--- BEGIN DATA LISTING ---

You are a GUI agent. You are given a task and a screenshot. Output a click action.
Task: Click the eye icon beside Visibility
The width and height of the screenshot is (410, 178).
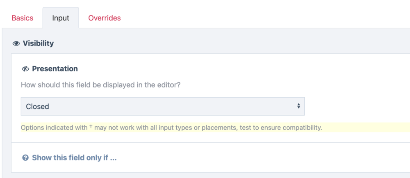[x=16, y=43]
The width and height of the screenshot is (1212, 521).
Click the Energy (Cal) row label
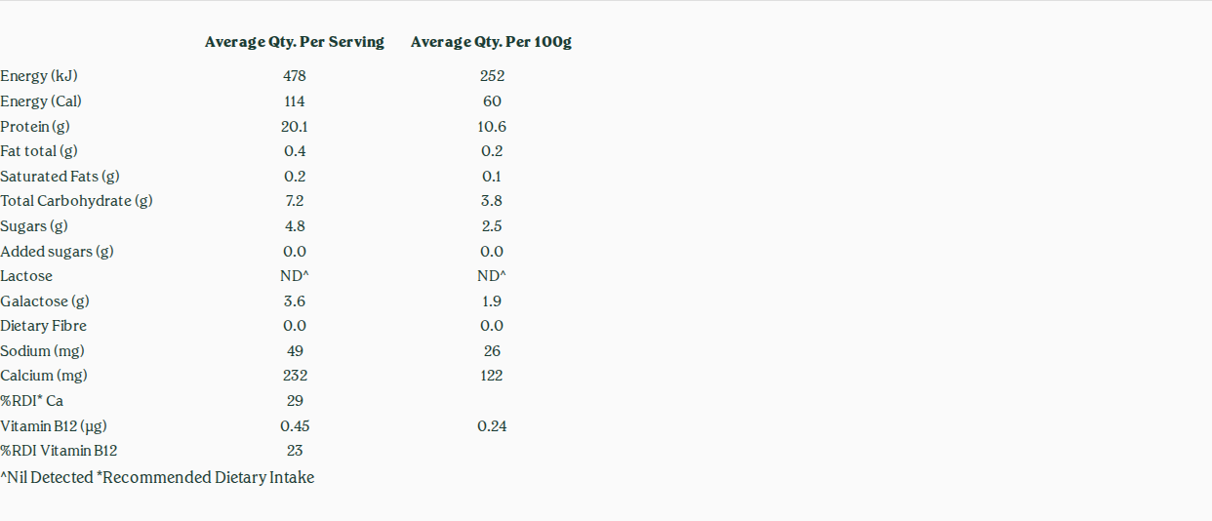(41, 101)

--- END DATA LISTING ---

* [GIVEN TASK]: Replace every "screenshot" in the data above with "screen image" and write all of the data out again with nothing else changed. Leave the pictures out.

* [SOLVED EXERCISE]:
You are a GUI agent. You are given a task and a screen image. Output a click action.
Task: Click the eye icon beside Visibility
The width and height of the screen image is (410, 178).
[x=16, y=43]
The width and height of the screen image is (1212, 521).
Click the Energy (Cal) row label
(41, 101)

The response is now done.